Q: Football is having a strong season, with attendance around 23,000 to 25,000 per game, do you think you’ll go back to the days when you consistently drew 40,000 to 50,000 spectators per game – or is that impossible without a new stadium?
MATLIN: Attendance has increased since last year. That being said, I do think a new stadium is important. Then the question becomes: How do we fund it? Attendance across the country has been declining. What we have to do is focus more on Millennials and people 35 and under. We need to be more creative to entice them back to sporting events. A good size for a new stadium would be 30,000-35,000 seats. Colorado State has built a new stadium that’s a great model for Hawaii. A new stadium has to have modern-day amenities, like suites and ways to monetize better, like strategic signage locations, updated concession areas and better concourses.
Q: You are no longer doing marketing in-house. It was outsourced to IMG College LLC. Has it yielded the results you were hoping for?

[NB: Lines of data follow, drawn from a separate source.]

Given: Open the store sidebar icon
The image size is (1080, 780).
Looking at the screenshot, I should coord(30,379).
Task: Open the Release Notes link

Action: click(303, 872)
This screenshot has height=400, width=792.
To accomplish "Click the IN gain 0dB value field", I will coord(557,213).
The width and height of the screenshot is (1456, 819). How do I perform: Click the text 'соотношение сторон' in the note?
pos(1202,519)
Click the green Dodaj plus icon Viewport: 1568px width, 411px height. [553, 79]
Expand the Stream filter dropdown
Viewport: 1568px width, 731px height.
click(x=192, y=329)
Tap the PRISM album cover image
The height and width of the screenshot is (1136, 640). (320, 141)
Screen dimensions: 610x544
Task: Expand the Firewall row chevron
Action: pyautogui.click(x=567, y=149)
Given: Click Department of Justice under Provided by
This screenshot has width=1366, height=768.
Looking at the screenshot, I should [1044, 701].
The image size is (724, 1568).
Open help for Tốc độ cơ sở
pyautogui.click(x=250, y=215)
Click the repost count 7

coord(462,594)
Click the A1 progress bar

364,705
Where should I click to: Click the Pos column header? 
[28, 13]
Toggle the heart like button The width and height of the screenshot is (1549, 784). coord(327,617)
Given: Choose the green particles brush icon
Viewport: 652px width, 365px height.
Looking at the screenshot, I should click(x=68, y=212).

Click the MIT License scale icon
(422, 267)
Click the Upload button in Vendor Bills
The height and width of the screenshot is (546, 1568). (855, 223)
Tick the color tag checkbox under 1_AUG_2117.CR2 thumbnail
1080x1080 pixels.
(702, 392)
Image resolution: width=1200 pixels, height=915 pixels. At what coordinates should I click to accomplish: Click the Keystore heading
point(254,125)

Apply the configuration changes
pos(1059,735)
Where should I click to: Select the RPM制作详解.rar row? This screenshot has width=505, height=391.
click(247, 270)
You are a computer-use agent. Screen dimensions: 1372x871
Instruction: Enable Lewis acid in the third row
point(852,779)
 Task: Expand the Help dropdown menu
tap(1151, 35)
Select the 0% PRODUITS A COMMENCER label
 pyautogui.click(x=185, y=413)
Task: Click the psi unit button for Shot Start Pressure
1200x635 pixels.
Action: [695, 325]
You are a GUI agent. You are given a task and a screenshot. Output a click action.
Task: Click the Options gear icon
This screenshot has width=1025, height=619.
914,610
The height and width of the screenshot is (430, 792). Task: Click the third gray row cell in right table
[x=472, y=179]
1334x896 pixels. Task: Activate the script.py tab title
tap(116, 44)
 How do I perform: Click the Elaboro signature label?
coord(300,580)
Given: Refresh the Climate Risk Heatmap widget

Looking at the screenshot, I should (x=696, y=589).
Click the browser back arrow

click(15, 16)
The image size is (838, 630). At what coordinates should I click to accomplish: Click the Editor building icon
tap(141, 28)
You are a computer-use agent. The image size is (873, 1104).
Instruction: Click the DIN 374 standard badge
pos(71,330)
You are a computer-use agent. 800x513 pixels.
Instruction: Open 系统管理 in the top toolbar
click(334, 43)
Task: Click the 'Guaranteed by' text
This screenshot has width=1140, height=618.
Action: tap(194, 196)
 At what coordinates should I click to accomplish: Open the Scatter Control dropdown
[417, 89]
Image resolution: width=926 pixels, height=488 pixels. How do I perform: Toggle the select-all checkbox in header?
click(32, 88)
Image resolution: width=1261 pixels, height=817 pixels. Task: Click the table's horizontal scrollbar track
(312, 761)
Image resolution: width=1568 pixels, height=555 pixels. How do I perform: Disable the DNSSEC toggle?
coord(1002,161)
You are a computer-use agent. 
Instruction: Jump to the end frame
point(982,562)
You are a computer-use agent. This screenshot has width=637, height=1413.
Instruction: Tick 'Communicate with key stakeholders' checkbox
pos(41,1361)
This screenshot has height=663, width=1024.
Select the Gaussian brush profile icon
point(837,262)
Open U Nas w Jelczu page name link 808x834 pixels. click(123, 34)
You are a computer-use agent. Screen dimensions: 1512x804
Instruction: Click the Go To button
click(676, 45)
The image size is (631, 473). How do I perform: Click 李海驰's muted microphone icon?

MATLIN: “It has exceeded expectations. UH Athletics managed the corporate sales program in-house from 2005-2017. It was one of the most successful partnership programs in the country. But that model seemed to peak as the cash generated from 2005-2017 increased by only 1.9 percent. The IMG partnership returned $2.7 million in our first year (fiscal 2018), which was $600,000 more than we generated during the years 2005-2017.”
Q: Your position is fraught with political pitfalls and financial pressures. Three years into your tenure, would you vie for it again?
MATLIN: The short answer is yes, because the opportunity to make a difference is so great. We have 500 student-athletes, and we are helping to educate them and develop their leadership skills. That’s big. But also the impact that UH athletics has for the whole state is even bigger in some ways. These student-athletes and our coaches are ambassadors of aloha. They help with our tourist trade and they help make Hawaii a brighter place.
The interview was edited for conciseness and clarity.